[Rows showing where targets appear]
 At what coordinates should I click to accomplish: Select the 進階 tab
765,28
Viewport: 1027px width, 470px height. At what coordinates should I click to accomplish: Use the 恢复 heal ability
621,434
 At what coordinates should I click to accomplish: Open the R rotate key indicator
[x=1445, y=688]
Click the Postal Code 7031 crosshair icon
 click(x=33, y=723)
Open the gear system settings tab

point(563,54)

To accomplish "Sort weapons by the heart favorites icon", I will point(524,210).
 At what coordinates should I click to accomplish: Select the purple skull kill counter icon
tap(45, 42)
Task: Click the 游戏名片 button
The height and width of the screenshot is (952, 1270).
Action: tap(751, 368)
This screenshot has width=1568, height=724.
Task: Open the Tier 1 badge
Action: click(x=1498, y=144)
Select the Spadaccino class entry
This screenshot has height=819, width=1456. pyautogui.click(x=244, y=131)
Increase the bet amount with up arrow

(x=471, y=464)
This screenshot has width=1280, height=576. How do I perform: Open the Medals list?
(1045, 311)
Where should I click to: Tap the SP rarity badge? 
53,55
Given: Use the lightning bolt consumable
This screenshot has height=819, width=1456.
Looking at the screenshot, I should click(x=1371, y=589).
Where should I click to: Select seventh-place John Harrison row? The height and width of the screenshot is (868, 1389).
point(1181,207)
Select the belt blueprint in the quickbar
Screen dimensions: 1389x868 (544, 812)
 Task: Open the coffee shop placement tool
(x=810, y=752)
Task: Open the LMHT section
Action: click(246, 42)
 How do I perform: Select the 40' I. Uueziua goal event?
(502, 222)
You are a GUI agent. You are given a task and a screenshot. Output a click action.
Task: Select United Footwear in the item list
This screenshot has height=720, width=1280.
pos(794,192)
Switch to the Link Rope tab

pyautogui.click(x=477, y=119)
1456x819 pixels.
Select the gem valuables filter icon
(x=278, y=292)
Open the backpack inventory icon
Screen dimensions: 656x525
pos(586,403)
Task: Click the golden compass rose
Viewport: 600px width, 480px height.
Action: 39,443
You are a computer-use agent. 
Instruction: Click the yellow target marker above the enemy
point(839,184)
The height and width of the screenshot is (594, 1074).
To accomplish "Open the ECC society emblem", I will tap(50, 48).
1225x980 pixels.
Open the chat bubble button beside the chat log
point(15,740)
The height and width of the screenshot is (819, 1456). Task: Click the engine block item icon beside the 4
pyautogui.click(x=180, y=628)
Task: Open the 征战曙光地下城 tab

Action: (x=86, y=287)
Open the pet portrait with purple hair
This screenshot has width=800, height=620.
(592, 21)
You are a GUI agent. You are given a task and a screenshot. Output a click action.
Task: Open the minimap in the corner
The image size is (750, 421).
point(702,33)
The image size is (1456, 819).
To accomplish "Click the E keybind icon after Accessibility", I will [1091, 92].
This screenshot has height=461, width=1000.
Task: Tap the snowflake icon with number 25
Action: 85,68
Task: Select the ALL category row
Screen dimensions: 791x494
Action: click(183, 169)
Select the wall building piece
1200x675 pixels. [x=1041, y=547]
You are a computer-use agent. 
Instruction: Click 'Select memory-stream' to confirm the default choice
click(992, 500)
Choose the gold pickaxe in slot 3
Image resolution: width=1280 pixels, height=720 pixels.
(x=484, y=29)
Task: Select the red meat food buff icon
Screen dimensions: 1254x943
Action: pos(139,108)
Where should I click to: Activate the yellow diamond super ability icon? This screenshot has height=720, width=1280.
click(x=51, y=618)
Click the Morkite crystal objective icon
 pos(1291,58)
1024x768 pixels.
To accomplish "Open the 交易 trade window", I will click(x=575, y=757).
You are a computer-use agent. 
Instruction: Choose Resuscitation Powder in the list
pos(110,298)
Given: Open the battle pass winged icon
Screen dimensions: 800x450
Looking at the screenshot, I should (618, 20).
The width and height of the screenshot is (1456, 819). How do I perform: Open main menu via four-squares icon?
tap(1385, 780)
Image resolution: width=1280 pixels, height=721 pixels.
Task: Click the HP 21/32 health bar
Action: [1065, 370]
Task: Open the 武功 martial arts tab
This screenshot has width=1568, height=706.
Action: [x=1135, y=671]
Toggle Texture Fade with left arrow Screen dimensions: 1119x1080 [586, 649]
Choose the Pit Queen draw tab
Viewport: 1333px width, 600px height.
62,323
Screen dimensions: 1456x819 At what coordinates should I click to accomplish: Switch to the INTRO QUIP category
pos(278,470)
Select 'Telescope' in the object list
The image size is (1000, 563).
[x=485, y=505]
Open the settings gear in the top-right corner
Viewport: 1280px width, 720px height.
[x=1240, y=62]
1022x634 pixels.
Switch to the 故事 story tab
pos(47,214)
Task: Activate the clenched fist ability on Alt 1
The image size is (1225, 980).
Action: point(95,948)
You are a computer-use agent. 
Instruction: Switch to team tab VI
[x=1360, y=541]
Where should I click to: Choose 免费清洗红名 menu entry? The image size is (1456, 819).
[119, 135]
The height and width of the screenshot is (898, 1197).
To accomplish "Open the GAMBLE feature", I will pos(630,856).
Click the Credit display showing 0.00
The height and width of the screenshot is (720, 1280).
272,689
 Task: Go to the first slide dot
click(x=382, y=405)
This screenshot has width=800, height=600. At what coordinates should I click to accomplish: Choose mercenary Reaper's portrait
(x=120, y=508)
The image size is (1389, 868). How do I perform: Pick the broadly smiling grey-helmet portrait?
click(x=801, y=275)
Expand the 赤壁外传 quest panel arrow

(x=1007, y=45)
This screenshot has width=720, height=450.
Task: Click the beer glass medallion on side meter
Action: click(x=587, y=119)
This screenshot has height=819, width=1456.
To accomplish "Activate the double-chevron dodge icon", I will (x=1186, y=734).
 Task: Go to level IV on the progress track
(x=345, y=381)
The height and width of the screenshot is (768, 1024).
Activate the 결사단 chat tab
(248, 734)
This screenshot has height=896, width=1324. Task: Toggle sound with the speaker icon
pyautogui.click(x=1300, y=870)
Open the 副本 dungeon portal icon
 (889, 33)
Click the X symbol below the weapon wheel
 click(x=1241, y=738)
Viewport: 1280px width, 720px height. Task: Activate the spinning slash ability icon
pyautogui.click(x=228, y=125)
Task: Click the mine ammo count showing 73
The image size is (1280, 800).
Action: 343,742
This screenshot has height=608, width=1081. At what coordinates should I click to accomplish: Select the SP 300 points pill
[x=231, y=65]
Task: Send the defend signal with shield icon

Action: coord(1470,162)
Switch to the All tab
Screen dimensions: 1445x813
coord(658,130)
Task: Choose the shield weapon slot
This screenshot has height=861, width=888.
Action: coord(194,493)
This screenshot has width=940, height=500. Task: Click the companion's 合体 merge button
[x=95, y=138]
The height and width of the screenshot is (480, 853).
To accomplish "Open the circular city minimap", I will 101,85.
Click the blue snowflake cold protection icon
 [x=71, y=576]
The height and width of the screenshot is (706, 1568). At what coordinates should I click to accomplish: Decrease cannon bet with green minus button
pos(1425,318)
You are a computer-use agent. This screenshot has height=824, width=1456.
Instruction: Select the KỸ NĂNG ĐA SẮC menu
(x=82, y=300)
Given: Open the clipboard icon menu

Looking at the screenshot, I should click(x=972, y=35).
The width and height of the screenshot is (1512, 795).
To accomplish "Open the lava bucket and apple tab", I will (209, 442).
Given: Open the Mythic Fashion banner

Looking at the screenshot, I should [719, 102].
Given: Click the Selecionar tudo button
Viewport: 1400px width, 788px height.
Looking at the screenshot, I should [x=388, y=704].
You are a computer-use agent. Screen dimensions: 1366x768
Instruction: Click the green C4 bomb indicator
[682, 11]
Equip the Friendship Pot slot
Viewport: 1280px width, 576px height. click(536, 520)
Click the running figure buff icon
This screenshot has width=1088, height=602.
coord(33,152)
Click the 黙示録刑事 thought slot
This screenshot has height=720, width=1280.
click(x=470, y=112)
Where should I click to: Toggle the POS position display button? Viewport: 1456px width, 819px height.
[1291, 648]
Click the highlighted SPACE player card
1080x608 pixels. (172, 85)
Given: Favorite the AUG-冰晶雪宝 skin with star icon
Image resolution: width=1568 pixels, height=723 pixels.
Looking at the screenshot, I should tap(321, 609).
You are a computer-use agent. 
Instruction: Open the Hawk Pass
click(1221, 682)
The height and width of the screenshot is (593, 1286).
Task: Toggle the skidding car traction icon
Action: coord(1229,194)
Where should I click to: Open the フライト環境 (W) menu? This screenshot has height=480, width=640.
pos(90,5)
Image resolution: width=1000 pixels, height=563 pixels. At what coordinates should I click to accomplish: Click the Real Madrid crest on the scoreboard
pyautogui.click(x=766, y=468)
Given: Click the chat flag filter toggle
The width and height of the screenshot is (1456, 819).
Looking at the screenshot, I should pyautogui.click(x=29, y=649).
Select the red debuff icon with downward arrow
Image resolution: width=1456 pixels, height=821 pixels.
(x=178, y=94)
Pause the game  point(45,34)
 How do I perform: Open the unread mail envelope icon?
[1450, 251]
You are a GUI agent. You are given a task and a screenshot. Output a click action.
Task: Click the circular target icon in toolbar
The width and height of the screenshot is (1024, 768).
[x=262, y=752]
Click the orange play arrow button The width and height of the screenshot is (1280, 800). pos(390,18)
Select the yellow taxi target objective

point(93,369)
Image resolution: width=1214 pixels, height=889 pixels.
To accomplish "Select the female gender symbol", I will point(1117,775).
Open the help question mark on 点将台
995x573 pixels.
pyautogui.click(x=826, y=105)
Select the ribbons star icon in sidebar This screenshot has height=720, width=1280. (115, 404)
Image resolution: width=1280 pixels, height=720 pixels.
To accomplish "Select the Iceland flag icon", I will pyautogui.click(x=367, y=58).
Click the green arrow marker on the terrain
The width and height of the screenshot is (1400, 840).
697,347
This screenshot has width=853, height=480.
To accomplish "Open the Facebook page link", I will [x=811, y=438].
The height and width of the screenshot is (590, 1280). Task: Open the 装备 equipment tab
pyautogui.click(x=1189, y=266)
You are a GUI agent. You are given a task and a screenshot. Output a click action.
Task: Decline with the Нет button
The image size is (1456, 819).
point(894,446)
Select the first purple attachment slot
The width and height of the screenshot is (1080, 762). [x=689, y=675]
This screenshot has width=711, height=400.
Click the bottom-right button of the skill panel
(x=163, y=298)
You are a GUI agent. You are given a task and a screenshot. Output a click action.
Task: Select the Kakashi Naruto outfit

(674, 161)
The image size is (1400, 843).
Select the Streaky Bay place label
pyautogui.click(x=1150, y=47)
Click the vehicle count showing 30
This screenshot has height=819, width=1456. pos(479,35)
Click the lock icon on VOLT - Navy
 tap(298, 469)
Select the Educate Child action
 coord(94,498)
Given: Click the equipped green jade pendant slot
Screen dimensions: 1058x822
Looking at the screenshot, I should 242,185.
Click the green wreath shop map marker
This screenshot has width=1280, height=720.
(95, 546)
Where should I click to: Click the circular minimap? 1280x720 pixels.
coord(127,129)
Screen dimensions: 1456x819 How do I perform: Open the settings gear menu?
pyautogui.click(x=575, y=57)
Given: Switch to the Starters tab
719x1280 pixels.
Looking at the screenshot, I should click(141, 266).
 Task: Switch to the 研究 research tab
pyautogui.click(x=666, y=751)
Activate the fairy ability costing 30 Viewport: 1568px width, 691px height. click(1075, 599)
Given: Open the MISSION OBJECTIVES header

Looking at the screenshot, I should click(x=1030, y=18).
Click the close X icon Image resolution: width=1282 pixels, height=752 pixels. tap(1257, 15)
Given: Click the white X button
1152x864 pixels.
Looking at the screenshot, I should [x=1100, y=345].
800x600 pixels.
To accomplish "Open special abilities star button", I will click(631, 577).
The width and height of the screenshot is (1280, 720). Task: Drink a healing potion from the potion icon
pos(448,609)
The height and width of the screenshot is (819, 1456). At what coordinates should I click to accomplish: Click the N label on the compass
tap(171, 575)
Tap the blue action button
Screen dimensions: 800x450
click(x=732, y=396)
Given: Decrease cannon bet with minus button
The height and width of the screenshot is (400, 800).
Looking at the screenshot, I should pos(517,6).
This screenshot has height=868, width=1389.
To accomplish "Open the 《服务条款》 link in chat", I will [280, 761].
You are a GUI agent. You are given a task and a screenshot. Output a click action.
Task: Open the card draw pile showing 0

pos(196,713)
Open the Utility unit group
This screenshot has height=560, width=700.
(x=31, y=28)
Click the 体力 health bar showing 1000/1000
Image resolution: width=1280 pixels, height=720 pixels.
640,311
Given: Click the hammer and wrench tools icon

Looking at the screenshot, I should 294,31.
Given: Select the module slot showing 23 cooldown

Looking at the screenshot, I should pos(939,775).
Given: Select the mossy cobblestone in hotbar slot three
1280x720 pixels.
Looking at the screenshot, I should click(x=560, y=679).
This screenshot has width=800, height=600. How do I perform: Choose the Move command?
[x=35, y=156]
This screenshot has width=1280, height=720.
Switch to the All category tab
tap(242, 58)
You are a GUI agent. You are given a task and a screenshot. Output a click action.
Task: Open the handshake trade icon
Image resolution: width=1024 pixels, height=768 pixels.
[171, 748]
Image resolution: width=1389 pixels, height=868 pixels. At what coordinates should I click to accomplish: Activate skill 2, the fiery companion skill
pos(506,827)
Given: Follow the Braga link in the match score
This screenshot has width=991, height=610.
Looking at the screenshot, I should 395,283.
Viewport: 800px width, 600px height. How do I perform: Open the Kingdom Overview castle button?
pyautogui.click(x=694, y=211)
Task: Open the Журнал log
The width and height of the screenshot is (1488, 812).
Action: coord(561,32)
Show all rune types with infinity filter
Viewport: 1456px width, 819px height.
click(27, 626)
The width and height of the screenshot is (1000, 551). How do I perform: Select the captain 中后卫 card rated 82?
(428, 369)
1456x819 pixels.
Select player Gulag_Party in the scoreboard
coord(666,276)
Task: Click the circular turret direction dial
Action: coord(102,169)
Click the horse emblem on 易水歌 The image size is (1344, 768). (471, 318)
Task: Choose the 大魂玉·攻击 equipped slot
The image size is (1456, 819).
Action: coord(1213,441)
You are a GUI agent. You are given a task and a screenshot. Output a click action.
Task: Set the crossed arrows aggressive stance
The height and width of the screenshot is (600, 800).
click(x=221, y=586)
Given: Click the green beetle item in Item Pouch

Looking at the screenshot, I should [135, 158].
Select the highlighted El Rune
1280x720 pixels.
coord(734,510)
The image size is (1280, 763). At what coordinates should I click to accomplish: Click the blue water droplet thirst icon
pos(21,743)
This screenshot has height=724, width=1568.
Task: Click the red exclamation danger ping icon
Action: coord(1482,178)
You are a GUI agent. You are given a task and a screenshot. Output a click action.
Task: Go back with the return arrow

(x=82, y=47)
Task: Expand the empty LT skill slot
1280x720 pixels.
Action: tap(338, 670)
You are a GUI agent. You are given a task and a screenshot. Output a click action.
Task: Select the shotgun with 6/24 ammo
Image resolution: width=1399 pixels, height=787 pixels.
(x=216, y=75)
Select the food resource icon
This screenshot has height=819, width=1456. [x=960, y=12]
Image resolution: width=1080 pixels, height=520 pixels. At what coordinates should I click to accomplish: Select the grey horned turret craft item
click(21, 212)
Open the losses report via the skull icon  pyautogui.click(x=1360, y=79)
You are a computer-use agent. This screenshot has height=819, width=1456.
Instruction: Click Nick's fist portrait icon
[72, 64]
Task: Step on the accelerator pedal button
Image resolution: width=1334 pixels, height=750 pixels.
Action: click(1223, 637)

__Work required__
Copy out the lines from the first one down to the line containing "(1045, 311)", with both of those included.

__Correct answer__
 At what coordinates should I click to accomplish: Select the 進階 tab
765,28
Viewport: 1027px width, 470px height. At what coordinates should I click to accomplish: Use the 恢复 heal ability
621,434
 At what coordinates should I click to accomplish: Open the R rotate key indicator
[x=1445, y=688]
Click the Postal Code 7031 crosshair icon
 click(x=33, y=723)
Open the gear system settings tab

point(563,54)

To accomplish "Sort weapons by the heart favorites icon", I will point(524,210).
 At what coordinates should I click to accomplish: Select the purple skull kill counter icon
tap(45, 42)
Task: Click the 游戏名片 button
The height and width of the screenshot is (952, 1270).
Action: tap(751, 368)
This screenshot has width=1568, height=724.
Task: Open the Tier 1 badge
Action: click(x=1498, y=144)
Select the Spadaccino class entry
This screenshot has height=819, width=1456. pyautogui.click(x=244, y=131)
Increase the bet amount with up arrow

(x=471, y=464)
This screenshot has width=1280, height=576. How do I perform: Open the Medals list?
(1045, 311)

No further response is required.